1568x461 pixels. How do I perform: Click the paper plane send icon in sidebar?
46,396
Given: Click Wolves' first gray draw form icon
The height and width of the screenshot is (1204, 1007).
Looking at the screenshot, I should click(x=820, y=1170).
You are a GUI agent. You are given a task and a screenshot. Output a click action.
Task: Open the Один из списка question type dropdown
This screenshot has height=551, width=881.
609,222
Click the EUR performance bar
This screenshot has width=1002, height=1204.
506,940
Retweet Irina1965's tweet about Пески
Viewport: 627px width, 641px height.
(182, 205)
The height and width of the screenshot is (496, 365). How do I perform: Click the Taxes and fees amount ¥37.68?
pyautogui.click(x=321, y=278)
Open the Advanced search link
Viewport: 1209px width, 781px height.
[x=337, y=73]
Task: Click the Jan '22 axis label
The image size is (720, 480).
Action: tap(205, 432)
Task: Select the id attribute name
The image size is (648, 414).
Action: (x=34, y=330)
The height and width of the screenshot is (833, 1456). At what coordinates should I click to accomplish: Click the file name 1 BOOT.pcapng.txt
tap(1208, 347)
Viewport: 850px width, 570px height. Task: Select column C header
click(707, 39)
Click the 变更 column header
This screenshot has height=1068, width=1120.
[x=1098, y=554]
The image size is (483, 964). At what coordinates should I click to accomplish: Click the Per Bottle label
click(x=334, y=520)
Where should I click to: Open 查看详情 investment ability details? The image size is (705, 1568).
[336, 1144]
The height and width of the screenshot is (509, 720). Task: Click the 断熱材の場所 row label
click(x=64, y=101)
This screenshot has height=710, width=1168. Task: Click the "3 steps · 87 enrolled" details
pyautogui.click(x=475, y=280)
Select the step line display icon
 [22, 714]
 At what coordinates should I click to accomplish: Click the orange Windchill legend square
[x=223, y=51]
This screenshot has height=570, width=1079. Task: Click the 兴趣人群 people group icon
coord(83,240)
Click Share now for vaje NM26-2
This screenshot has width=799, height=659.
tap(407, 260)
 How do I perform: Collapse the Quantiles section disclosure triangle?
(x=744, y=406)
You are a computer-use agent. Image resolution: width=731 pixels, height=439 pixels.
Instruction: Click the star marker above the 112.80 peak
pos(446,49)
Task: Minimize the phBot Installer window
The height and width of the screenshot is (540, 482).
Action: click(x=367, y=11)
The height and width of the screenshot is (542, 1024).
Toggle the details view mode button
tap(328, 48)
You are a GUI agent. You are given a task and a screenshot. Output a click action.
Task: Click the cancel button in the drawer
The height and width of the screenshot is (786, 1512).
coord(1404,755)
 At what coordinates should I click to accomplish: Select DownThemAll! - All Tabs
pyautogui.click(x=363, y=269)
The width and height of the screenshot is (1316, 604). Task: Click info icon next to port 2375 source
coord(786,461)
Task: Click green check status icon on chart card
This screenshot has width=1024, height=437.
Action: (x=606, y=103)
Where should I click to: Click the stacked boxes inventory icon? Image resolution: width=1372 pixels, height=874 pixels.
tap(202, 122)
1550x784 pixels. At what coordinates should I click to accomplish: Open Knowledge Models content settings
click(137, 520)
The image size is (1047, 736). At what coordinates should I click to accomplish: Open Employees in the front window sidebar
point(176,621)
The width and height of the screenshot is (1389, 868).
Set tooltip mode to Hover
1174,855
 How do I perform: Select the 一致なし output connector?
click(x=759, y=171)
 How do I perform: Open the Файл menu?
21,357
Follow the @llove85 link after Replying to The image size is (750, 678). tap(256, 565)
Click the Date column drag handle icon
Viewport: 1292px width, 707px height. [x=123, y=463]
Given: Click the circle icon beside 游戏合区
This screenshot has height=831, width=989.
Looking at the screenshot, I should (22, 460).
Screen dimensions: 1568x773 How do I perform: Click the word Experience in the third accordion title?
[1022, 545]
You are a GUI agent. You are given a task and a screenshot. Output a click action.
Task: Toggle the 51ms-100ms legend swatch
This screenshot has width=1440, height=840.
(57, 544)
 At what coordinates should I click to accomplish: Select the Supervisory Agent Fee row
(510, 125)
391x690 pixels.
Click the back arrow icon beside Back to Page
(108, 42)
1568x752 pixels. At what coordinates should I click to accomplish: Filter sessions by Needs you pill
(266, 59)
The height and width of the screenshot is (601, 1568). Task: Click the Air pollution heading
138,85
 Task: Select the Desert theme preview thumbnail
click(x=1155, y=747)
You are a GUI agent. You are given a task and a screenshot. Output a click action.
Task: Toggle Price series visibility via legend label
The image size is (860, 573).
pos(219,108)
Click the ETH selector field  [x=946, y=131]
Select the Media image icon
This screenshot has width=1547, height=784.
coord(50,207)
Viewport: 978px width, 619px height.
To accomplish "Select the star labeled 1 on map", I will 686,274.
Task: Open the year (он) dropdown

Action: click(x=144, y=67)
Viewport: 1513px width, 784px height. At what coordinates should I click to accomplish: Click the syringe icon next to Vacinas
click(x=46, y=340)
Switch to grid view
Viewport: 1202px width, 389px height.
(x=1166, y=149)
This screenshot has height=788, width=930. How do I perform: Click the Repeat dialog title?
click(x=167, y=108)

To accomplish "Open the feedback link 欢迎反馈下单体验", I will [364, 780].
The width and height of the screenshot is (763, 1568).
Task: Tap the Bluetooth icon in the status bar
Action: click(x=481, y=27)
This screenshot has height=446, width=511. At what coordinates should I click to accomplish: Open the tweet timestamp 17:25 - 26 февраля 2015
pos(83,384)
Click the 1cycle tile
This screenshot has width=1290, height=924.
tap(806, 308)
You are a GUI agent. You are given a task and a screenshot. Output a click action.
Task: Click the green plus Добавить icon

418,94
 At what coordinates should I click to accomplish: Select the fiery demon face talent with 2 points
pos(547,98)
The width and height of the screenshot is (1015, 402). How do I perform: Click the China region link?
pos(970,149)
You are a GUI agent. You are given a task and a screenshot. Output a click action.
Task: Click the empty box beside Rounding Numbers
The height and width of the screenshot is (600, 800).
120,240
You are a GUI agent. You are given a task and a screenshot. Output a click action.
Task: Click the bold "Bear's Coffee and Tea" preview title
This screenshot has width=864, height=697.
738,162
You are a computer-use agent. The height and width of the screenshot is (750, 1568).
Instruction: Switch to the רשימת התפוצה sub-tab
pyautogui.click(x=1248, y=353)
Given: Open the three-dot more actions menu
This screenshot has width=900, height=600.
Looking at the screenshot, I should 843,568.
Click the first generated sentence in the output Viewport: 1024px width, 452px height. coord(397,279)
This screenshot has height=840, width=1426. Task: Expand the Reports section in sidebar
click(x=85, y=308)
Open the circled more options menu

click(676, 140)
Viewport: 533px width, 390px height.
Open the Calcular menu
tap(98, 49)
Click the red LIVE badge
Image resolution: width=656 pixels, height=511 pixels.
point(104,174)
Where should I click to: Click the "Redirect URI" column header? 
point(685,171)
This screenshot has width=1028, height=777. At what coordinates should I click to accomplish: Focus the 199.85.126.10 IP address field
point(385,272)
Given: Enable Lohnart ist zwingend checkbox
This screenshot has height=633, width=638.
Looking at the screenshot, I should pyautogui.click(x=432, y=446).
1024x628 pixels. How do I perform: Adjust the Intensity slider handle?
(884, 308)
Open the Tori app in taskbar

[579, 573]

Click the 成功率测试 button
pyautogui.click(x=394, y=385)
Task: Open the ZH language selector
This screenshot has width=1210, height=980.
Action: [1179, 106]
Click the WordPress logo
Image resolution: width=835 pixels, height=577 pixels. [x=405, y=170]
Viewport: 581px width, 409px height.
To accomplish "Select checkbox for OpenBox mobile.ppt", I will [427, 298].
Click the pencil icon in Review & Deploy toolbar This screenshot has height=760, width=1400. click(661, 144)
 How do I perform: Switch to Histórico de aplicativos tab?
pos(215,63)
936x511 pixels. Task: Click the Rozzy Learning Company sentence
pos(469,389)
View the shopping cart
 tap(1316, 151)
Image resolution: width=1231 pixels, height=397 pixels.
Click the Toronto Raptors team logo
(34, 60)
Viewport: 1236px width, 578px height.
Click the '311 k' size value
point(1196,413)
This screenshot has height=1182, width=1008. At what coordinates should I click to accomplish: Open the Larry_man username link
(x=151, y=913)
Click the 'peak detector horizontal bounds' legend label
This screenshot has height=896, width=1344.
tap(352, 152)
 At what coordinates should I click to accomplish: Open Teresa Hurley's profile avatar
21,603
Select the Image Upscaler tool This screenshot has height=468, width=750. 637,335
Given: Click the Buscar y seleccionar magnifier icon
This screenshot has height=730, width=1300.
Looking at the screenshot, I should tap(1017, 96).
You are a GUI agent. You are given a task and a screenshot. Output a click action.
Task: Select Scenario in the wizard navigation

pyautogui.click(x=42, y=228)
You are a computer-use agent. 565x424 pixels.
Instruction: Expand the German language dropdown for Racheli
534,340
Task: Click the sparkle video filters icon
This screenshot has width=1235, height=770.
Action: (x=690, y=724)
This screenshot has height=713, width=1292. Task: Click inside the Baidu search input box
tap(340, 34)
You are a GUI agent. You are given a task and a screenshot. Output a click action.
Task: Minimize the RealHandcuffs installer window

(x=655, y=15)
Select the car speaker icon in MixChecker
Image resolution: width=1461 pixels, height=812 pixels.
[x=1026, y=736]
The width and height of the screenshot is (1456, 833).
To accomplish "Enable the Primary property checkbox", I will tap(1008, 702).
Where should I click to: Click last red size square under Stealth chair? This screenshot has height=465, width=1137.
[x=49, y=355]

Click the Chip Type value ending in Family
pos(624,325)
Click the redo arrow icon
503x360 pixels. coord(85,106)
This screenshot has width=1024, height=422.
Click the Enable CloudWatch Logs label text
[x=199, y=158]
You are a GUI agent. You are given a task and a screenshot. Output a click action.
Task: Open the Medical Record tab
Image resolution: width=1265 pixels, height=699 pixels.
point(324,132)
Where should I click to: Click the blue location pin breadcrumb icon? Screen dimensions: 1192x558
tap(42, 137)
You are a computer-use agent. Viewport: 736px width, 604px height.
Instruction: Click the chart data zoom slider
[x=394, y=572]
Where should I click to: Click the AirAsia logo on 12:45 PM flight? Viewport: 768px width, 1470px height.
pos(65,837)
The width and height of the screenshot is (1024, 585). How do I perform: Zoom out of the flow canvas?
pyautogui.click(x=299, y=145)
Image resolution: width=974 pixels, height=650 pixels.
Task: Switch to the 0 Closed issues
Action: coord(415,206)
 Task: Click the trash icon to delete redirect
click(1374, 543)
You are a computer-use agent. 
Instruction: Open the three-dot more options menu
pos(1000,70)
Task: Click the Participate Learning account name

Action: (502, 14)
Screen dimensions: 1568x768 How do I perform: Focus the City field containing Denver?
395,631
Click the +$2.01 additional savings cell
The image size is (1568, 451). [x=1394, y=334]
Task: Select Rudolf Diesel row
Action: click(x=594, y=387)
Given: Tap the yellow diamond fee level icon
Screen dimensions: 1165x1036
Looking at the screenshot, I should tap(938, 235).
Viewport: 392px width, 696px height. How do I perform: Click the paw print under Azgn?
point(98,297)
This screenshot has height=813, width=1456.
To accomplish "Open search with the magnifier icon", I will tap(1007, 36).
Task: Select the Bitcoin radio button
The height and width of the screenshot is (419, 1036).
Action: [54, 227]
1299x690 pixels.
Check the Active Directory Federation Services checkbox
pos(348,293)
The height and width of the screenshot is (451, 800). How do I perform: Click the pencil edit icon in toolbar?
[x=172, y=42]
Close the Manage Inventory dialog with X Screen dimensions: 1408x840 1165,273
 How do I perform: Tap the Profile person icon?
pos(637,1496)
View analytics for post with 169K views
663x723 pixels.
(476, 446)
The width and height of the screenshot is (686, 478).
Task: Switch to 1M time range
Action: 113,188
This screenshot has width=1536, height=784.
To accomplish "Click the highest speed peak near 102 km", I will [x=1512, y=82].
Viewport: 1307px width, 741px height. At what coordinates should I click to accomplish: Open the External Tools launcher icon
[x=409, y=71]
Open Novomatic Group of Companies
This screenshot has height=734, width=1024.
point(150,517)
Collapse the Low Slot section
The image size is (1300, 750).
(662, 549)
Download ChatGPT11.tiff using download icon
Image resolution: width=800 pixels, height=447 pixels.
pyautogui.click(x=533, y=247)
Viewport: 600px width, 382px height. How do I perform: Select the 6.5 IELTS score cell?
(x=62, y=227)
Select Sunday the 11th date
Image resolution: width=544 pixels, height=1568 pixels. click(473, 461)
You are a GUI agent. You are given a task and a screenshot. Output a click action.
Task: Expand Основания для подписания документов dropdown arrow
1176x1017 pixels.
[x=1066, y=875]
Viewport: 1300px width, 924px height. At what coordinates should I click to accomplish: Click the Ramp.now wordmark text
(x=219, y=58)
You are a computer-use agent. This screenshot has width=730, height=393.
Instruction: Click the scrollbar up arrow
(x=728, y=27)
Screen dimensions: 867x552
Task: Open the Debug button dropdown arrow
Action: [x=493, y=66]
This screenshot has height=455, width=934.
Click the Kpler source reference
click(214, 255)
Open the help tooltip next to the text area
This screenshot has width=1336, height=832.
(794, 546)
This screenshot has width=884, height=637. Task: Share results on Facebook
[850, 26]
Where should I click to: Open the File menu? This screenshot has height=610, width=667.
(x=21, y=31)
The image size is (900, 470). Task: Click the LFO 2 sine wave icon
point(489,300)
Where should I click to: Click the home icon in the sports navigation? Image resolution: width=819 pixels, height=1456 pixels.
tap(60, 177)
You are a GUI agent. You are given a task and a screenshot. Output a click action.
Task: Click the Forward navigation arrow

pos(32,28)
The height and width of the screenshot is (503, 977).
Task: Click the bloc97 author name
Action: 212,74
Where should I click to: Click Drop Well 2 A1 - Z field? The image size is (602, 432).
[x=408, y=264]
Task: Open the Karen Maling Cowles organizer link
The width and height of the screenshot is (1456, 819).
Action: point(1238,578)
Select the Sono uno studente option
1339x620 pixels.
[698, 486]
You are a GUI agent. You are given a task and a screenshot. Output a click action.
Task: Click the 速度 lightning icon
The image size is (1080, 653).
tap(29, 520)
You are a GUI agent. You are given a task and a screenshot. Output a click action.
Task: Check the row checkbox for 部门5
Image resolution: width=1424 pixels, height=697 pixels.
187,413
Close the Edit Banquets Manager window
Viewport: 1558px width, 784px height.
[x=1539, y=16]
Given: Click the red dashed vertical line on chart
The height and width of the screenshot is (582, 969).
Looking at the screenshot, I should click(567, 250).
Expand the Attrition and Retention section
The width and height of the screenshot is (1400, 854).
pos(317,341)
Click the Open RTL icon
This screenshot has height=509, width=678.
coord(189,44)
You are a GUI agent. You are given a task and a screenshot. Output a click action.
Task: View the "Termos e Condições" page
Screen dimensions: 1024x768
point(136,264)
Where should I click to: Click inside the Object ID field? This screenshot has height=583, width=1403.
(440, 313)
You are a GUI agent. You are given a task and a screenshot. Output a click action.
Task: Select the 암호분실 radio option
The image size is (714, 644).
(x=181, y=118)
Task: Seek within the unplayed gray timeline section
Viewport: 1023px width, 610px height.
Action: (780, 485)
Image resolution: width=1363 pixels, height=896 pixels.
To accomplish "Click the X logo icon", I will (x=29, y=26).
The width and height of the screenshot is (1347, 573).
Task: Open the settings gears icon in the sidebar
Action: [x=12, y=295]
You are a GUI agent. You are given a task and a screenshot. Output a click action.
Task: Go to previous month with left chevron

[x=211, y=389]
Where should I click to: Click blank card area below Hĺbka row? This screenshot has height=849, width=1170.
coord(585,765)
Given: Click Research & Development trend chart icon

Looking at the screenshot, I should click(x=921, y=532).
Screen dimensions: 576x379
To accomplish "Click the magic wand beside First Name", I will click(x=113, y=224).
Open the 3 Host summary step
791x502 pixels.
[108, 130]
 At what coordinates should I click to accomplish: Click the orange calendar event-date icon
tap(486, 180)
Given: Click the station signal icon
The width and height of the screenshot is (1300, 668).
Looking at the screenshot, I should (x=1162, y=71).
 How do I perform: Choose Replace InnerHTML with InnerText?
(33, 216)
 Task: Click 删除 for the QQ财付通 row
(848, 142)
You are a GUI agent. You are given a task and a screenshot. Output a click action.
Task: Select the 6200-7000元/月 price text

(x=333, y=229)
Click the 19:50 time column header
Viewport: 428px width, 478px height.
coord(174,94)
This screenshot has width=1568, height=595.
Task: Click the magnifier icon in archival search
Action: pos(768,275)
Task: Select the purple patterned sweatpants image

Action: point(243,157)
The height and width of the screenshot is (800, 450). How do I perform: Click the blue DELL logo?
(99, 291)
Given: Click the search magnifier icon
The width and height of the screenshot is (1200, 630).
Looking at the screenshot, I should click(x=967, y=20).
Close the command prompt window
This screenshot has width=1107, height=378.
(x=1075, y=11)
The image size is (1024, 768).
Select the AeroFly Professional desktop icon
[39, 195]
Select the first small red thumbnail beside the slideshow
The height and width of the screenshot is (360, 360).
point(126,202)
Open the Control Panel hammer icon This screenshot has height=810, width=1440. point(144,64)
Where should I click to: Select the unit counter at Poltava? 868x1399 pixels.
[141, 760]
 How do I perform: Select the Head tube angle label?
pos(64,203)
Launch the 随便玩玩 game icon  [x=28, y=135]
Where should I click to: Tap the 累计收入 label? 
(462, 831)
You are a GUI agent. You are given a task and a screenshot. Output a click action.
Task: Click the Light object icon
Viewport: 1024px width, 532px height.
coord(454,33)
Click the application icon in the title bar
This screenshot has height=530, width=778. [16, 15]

++++++

ASSIGNED TASK: Copy out every line of the material above that mentions the word "computer".

EXERCISE RESULT:
You are a computer-use agent. Image resolution: width=731 pixels, height=439 pixels.
You are a computer-use agent. The height and width of the screenshot is (750, 1568).
You are a computer-use agent. 565x424 pixels.
You are a computer-use agent. Viewport: 736px width, 604px height.
You are a computer-use agent. 
You are a computer-use agent. This screenshot has width=730, height=393.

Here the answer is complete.